Tiga titik utama yang menjadi lokasi kamera ETLE berada di Jalan Bhayangkara, Jalan R Suprapto, dan Jalan Jenderal Soedirman. Dari total 15 ribu pelanggaran, baru sekitar seribu surat tilang yang berhasil dikirimkan ke rumah pelanggar. Namun, hanya setengah dari jumlah itu yang menanggapi surat konfirmasi dari petugas.
“Baru sekira seribu yang kami kirimi surat. Separuhnya konfirmasi, dan baru 200 yang bayar denda,” kata Purwo.
Kendala terbesar dalam penegakan ETLE di Bontang adalah data alamat yang tidak lengkap pada dokumen kendaraan. Banyak KTP hanya mencantumkan nama RT tanpa nomor rumah, membuat kurir kesulitan menemukan alamat pelanggar.
“Ada yang KTP-nya tanpa nomor rumah, ada juga yang sudah pindah tapi belum ganti data. Akhirnya suratnya balik lagi ke kantor,” jelas Purwo.

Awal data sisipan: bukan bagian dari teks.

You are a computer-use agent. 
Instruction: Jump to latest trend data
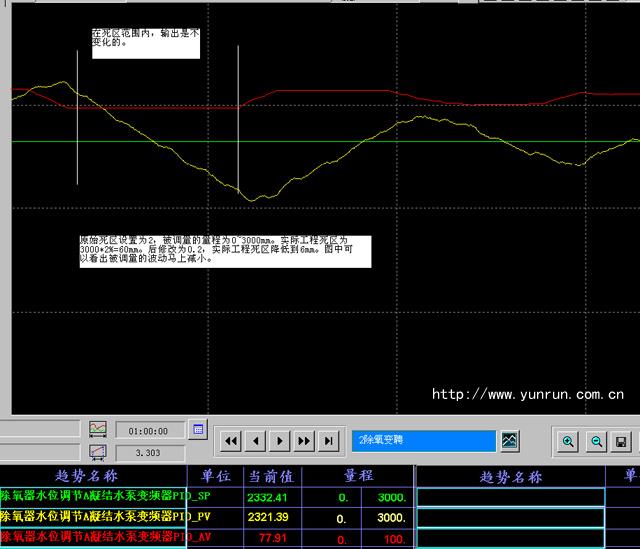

Situasi makin rumit karena sebagian ketua RT enggan membantu pengantaran surat tilang. Bukan karena menolak program, melainkan karena tidak tahu mekanisme ETLE.

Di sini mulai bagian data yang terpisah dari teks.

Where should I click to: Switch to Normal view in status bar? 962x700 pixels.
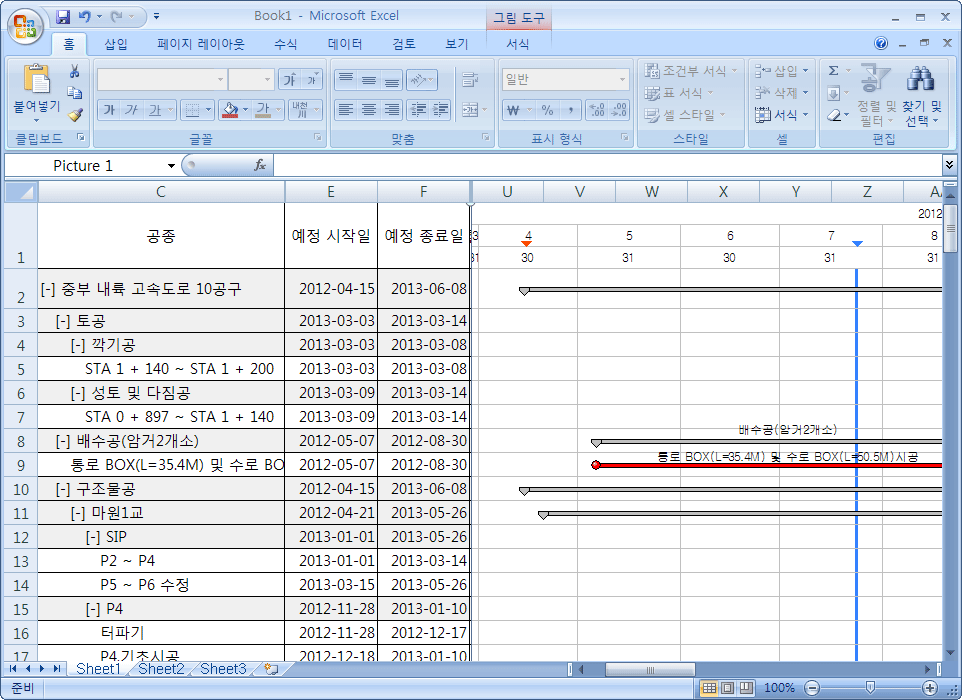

“Kalau kami yang datang langsung, mereka mau bantu. Tapi kalau kurir yang datang, mereka ragu,” ujarnya.
Nomor telepon yang sudah tidak aktif juga memperparah situasi. Banyak pemilik kendaraan tidak bisa dihubungi untuk dikonfirmasi soal pelanggaran yang terekam kamera.

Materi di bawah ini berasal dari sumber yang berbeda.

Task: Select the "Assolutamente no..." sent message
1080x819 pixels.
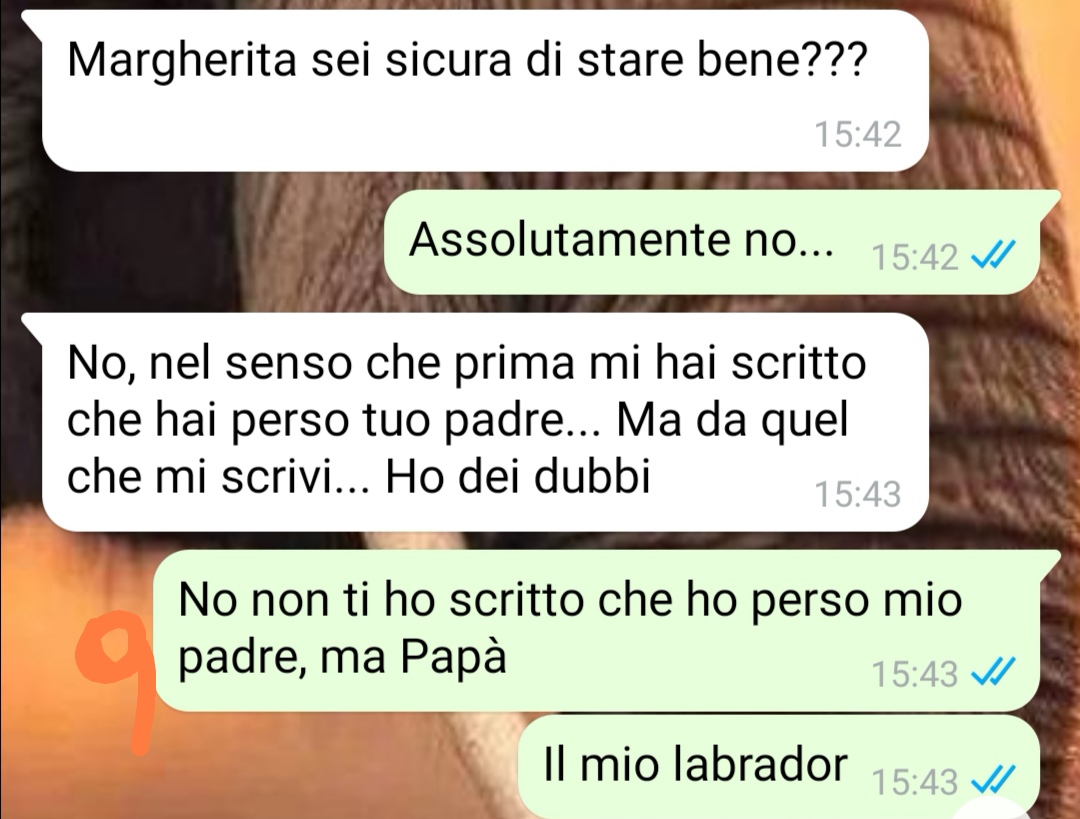Action: [712, 242]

Meski dihadang berbagai kendala, Satlantas Polres Bontang menegaskan proses penilangan tetap berjalan. Data pelanggar akan dibekukan di sistem Samsat, hingga mereka menyelesaikan denda tilang.
“Kalau nanti mau bayar pajak kendaraan tahunan atau lima tahunan, mereka wajib melunasi denda dulu. Kami sudah koordinasi dengan Samsat,” tegas Purwo.
Kepolisian berencana melakukan penyempurnaan sistem data dan sosialisasi lebih intensif ke masyarakat, terutama soal pentingnya memperbarui data kendaraan.
ETLE, menurut Purwo, bukan semata alat untuk menilang, melainkan alat kontrol perilaku pengendara di jalan raya.
“Tujuan akhirnya bukan denda, tapi kesadaran. Kalau semua tertib, jalanan Bontang akan jauh lebih aman dan tertib,” tutupnya. (*)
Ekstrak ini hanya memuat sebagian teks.